DroneDJ readers are familiar with stories about prisoners working with outside UAV pilots to stage aerial drops of prohibited matter into jails around the world. Now there’s a case of penitentiary guards themselves using drones to deliver not just the usual contraband phones, tobacco, and drugs to their prison, but also orders of hamburgers, fried rice, and booze.
Earlier this month, prosecutors in Colombia announced they’d detained seven guards from the maximum-security Tramacúa Prison in the northeastern city of Valledupar, awaiting their trial for running drone deliveries of contraband. According to reports, the crew pocketed nearly $9,000 per month from the sale of the illicit goods on the jail’s internal black market. The lucrative scheme was finally discovered when a UAV was flown to the wrong drop-off point, where both the craft and its payload of 18 cell phones allowed authorities to uncover the wider operation.
That drone delivery activity was described as transporting the usual kind of contraband into the prison – notably cell phones, SIM cards, tobacco, and cannabis. As a testament to the free access that guards had to the jail – and their apparently diminished concerns of ever being found out – compared to similar operations elsewhere in the world, the Colombian organizers expanded their menu, literally, to takeout food that put the Big House grub to shame.
According to prosecutors, a single burger flown in from freedom ran upwards of $61, while an order of fried rice could cost up to $123 (must have been good rice). Getting a hold of alcohol to wash that down required nearly $250, while a quantity of marijuana went for over $380. Oddly, while one of the telephones that tipped authorities off to the scheme was said to command about $175, a SIM card to make it work reportedly fetched nearly three times as much.
The use of drones to smuggle contraband into prisons has been on the rise throughout the world, with jails in the US and Canada reporting particularly heavy activity.
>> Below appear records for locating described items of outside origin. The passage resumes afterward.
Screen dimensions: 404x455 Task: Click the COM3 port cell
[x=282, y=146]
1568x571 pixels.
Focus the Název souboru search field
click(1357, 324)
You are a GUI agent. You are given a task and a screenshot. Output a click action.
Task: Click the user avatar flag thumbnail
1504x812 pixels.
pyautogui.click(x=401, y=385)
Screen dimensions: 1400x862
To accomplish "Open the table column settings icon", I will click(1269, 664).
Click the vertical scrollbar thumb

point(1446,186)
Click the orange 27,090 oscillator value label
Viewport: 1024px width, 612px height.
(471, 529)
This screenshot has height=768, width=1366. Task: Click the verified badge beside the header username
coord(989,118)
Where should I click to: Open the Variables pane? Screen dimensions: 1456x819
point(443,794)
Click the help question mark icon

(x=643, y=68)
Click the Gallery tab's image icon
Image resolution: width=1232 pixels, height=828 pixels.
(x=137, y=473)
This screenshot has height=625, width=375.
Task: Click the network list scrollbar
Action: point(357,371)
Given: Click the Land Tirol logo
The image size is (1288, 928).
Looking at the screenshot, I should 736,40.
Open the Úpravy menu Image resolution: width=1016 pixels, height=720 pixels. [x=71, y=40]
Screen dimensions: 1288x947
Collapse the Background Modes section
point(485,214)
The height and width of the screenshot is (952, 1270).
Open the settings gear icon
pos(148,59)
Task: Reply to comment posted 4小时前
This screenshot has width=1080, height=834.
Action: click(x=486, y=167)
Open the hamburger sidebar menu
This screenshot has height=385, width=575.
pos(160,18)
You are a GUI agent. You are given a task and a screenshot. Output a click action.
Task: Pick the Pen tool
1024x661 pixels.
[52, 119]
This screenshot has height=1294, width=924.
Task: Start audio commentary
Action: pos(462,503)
Similar operations have also been steadily multiplying in Central and South America, where the combination of terrible pay, particularly dangerous working conditions, and wider corruption in penitentiary and legal systems have led certain guards to take the risks of running illegal transport and distribution systems.
Also fueling that contraband drone delivery action, observers say, is the high populations of inmates belonging to drug cartels or their associated gangs, which have both the funds and influence to get desired goods flowing to their allies while they’re on ice. That situation, however, has occasionally produced different sorts of deliveries that nobody expected or wanted.
Last September, a UAV was used to drop explosives onto a penitentiary in Ecuador in what authorities believe was an attempted hit on interned cartel members by a rival group. The result was targeted inmates clambering onto the roof and firing shots at the attacking craft – guns presumably smuggled in at some earlier time by drone.